Empyrean is partnering with SSI Strategy, so they can remain agile in these early stages. This way, they maximize the funding runway while still getting things done on time. If there are any hiccups along the way, they simply flex down their SSI team and flex back up as funding allows.
This is true for legal and finance as well. They are bringing in virtual, augmented support in different areas of the business to stay lean.
There comes a point where it makes sense to hire an FTE to manage different aspects of the business, but hiring those roles too early can sink an early-stage company.
One key learning Oz had early on was that just because someone has a specific role at a Big Pharma company, that doesn’t mean they will be successful at building out that role within a startup. The skillsets for managing and the skillsets for building are completely different.
It takes a specific phenotype to thrive in a biotech startup environment. Curiosity is vital. You must be curious enough to dig and dig and dig until you get a breakthrough. It also takes resilience and tenacity. Bringing new therapeutics to market is a grueling path, and it takes a certain type of person to see it through.
You have to find people you can trust. Is this someone you can depend on for the long haul, or will they skip around when the going gets tough?
Working with people that are fun to be around is also important, too. When you get into the trenches with someone, make sure you like to be around them.
If it’s clear that someone isn’t working out, do them a favor by letting them go early. They won’t be happy long term in a role where they won’t succeed.
A lot of times, the asset is fixed to a degree. The difference between failure and success is the organizational leader. Everyone needs 2-3 people they can go to outside their team for advice and support.

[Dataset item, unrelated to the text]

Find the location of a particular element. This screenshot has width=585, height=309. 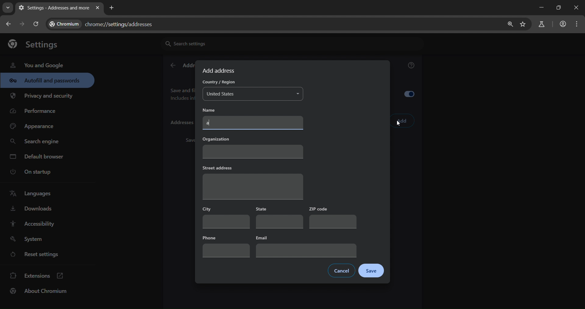

close tab is located at coordinates (97, 8).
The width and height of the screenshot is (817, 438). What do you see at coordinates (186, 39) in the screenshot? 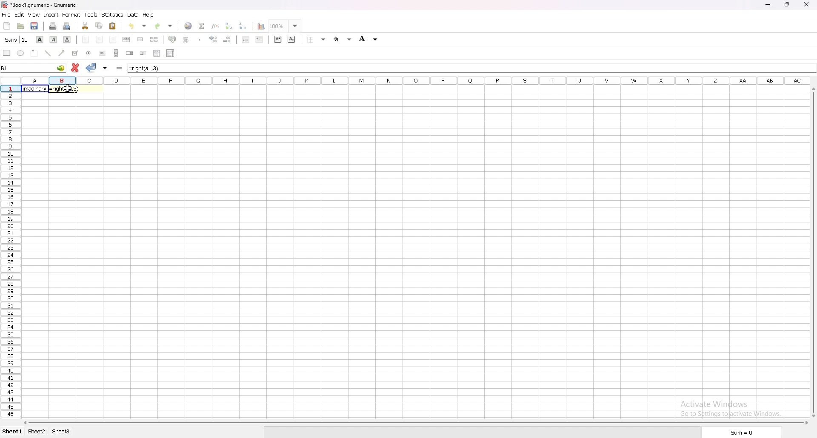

The CEO is the loneliest job in the world, according to Oz. It’s important to find and get hooked up with good leaders. See what they’ve done to succeed so you can emulate their success and learn from their mistakes.
It takes time and intention to build relationships with other senior leaders and CEOs, but it’s vital to success. Go to conferences and events and network, participate in industry groups. You never know who you will meet. And don’t forget about your best bosses as well.
Mentorship is key, and it doesn’t have to be solely focused in the biotech industry.